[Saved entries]
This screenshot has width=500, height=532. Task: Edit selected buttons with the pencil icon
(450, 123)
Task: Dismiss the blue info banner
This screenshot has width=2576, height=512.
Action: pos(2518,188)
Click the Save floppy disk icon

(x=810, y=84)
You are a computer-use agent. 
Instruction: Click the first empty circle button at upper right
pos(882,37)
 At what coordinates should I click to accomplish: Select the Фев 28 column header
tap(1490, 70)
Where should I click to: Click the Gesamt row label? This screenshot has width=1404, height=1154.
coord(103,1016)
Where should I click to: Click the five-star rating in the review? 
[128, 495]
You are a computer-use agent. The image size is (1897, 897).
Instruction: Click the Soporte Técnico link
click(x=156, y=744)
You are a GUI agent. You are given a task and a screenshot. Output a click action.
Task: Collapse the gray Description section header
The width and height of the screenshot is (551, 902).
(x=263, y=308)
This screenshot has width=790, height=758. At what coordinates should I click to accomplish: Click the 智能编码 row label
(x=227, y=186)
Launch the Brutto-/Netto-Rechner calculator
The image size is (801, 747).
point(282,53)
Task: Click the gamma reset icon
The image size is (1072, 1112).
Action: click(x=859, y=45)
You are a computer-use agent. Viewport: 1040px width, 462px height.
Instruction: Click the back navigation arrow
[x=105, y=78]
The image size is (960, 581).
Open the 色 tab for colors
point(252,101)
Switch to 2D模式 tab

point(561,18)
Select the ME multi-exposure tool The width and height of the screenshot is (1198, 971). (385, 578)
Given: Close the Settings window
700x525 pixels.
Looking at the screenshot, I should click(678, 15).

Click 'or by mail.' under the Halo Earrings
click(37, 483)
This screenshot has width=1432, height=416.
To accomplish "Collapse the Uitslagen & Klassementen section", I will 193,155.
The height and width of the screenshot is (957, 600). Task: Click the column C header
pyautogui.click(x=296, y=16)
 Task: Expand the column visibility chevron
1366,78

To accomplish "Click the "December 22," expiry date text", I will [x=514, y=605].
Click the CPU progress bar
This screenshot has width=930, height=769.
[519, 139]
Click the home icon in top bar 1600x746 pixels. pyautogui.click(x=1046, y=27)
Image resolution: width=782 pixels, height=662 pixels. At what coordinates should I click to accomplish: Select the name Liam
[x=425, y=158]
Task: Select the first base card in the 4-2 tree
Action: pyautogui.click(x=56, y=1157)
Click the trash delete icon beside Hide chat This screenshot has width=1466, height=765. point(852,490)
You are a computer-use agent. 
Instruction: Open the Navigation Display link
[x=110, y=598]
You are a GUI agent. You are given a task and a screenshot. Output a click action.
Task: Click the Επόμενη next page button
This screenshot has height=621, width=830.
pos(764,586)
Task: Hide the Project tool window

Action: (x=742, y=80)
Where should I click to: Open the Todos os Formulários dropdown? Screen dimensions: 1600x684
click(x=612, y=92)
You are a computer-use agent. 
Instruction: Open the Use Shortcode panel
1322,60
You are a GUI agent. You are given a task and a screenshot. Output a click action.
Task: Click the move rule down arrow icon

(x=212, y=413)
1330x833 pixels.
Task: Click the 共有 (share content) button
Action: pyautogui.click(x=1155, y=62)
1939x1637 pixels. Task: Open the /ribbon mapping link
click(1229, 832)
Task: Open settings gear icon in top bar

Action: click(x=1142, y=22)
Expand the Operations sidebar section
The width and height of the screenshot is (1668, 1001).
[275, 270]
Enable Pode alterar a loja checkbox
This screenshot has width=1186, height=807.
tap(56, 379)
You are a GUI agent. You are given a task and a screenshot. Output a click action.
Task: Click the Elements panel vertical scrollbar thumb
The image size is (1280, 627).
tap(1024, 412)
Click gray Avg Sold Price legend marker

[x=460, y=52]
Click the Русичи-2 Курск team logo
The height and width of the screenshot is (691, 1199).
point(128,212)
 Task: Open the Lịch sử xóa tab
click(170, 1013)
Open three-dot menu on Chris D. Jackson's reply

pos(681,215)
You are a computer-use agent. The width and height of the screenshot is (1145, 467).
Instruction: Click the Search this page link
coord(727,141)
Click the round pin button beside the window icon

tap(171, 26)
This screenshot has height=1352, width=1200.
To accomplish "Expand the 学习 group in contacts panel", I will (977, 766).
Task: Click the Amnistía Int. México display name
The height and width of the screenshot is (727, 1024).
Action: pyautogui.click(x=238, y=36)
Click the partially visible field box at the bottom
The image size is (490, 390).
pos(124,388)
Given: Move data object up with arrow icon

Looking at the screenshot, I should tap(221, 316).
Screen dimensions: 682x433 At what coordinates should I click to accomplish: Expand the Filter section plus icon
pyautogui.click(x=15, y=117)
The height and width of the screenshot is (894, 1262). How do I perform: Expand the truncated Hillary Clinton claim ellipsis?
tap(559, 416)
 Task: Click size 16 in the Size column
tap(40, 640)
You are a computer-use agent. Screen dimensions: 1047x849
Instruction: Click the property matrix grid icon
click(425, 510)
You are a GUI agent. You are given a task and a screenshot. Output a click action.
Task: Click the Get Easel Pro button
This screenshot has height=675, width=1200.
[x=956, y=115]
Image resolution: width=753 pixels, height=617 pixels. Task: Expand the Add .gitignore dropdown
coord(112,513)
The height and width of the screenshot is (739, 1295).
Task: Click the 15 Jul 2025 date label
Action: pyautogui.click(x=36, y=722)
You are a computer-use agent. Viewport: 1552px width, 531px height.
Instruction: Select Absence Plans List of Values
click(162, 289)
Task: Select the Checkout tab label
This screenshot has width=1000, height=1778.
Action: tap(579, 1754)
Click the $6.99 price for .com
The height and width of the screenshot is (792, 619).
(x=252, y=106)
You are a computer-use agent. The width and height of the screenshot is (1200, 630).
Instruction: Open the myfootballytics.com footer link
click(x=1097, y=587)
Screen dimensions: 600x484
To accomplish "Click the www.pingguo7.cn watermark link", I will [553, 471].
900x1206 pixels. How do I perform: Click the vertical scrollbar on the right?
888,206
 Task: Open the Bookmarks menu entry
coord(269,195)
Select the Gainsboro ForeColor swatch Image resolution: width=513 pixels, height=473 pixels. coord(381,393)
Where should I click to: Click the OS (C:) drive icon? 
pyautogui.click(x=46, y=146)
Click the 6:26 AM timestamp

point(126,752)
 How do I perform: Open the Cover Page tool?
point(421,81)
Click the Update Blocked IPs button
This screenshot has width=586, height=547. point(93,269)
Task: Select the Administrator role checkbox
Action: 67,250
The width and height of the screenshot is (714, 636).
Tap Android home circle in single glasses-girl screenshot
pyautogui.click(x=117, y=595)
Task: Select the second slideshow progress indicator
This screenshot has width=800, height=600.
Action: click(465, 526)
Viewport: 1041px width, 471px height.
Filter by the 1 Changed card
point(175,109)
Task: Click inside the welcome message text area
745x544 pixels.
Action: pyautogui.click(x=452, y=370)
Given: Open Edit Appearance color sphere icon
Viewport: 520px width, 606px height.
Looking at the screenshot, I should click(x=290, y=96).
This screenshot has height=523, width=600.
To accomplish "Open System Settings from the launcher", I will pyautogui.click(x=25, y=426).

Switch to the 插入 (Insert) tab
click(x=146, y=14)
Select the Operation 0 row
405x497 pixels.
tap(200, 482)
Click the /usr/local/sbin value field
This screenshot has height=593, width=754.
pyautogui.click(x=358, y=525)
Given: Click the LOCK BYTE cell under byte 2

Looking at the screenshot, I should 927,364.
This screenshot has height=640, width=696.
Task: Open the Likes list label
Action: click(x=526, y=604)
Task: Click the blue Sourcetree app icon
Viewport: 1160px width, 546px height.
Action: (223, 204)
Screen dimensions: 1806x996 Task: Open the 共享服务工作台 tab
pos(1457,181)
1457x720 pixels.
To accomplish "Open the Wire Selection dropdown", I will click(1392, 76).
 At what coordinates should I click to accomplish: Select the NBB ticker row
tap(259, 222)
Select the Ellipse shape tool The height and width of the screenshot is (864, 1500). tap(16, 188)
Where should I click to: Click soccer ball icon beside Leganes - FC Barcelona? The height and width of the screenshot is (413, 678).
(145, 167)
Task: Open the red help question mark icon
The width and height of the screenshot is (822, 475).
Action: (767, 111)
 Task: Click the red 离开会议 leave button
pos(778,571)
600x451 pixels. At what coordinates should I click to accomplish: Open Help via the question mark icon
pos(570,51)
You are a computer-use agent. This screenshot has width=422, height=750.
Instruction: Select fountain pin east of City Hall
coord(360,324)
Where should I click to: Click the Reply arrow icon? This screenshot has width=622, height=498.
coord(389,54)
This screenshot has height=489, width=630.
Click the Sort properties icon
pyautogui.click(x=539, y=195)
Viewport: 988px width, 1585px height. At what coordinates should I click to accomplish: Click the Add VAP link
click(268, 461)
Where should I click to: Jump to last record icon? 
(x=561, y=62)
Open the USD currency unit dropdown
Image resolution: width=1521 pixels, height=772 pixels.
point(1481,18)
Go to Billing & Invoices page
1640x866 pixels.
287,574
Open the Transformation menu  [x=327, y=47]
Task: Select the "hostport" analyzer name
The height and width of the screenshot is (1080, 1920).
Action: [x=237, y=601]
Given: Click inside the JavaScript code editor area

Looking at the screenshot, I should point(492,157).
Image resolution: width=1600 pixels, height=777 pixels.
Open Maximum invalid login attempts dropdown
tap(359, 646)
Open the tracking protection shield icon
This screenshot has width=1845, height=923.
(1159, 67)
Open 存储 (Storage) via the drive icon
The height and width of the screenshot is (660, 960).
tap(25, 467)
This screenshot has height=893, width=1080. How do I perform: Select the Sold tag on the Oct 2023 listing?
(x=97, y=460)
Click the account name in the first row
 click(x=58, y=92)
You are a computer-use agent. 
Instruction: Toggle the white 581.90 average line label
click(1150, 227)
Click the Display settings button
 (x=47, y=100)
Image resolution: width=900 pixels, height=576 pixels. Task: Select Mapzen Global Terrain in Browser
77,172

__The problem__: In the records above, locate every line with the string "blue" and copy it.

__Answer to this exercise__:
Task: Dismiss the blue info banner
Task: Click the blue Sourcetree app icon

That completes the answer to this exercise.